-------- Given information
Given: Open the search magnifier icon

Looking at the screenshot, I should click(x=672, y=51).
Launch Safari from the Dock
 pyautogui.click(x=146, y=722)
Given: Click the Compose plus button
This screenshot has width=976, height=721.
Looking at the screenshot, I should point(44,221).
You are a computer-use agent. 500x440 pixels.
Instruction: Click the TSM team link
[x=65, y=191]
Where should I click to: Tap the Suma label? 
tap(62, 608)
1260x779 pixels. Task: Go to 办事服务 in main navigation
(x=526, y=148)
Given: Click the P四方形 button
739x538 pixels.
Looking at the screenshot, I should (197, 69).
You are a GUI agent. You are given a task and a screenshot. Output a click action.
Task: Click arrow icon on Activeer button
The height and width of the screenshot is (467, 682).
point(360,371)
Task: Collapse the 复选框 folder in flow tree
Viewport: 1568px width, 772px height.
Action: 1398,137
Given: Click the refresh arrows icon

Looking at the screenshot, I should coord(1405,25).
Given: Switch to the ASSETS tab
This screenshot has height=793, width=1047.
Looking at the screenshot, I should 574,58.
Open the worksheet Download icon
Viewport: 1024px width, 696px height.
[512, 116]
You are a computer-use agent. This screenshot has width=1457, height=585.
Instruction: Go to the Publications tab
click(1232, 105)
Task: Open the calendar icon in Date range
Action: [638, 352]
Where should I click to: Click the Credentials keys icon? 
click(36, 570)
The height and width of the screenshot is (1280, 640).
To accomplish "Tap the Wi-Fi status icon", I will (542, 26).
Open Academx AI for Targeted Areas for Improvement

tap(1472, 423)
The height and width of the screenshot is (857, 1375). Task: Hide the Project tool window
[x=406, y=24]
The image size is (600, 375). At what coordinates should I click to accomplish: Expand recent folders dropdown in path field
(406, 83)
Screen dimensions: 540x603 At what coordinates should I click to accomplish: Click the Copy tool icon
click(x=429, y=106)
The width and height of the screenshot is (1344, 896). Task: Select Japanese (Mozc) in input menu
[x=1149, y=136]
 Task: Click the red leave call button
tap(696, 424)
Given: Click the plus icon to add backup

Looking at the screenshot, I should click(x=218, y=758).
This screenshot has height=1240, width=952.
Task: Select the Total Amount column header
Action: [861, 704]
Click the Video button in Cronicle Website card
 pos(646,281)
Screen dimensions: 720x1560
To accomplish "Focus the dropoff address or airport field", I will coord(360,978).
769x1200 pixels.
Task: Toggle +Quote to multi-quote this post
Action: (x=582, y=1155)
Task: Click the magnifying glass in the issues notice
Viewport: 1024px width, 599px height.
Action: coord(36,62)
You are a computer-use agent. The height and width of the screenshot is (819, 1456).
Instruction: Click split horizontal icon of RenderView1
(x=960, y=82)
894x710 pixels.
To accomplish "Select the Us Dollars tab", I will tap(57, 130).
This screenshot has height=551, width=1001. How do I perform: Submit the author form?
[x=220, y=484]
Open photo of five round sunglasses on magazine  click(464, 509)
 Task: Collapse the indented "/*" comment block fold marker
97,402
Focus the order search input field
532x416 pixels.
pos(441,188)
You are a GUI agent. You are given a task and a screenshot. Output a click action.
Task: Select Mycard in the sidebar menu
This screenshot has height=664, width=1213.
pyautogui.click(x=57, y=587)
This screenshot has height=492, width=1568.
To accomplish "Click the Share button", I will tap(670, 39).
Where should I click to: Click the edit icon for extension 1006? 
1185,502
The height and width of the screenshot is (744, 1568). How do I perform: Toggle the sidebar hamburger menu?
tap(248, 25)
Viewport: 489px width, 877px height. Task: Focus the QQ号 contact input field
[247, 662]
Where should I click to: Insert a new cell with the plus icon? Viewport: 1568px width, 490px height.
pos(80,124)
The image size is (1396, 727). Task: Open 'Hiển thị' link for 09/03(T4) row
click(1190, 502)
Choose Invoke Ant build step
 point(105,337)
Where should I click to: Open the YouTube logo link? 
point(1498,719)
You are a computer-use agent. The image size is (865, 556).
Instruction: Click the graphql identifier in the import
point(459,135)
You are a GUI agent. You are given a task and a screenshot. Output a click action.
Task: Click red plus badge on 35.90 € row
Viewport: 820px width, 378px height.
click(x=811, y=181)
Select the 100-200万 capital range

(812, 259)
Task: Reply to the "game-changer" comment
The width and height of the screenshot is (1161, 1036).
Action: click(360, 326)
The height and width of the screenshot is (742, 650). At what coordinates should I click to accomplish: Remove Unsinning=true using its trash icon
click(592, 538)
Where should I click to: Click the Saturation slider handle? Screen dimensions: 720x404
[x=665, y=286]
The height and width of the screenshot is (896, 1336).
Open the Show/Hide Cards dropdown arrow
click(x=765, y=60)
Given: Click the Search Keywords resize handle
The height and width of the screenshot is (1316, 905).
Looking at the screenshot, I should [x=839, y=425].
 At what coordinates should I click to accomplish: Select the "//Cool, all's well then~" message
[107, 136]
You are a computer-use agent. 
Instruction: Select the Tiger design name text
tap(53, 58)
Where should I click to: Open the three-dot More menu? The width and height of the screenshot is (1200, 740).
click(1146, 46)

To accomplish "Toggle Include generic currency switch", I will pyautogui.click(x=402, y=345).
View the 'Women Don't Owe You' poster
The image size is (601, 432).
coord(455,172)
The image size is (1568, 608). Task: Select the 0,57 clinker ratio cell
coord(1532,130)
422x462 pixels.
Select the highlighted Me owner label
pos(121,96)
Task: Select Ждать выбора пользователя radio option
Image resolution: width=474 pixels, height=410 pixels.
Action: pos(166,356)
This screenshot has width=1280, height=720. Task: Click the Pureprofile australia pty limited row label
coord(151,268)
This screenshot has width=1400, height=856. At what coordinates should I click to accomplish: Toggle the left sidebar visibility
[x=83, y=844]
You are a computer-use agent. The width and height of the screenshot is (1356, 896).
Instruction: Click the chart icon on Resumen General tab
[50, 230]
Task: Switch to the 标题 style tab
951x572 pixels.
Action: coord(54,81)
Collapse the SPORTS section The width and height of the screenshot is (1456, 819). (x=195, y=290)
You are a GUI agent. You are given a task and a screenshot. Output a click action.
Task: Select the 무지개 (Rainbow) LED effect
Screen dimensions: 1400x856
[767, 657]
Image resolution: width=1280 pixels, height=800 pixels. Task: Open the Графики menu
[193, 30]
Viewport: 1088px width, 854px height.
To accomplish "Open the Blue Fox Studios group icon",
----------------
- _Required action_: Take every line from the data that contains the word "computer".

- _Your response_:
You are a computer-use agent. 500x440 pixels.
You are a computer-use agent. This screenshot has width=1457, height=585.
You are a computer-use agent. The height and width of the screenshot is (819, 1456).
You are a computer-use agent. The image size is (865, 556).
You are a computer-use agent. 
You are a computer-use agent. The width and height of the screenshot is (1356, 896).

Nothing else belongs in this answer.